--- Begin RECORDS ---
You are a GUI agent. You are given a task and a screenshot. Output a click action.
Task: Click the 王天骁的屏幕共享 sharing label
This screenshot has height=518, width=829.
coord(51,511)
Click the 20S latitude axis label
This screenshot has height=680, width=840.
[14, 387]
--- End RECORDS ---
**EXERCISE DIRECTIONS**
Copy the records above line for line, without changing anything.

**SOLUTION BELOW**
You are a GUI agent. You are given a task and a screenshot. Output a click action.
Task: Click the 王天骁的屏幕共享 sharing label
This screenshot has height=518, width=829.
coord(51,511)
Click the 20S latitude axis label
This screenshot has height=680, width=840.
[14, 387]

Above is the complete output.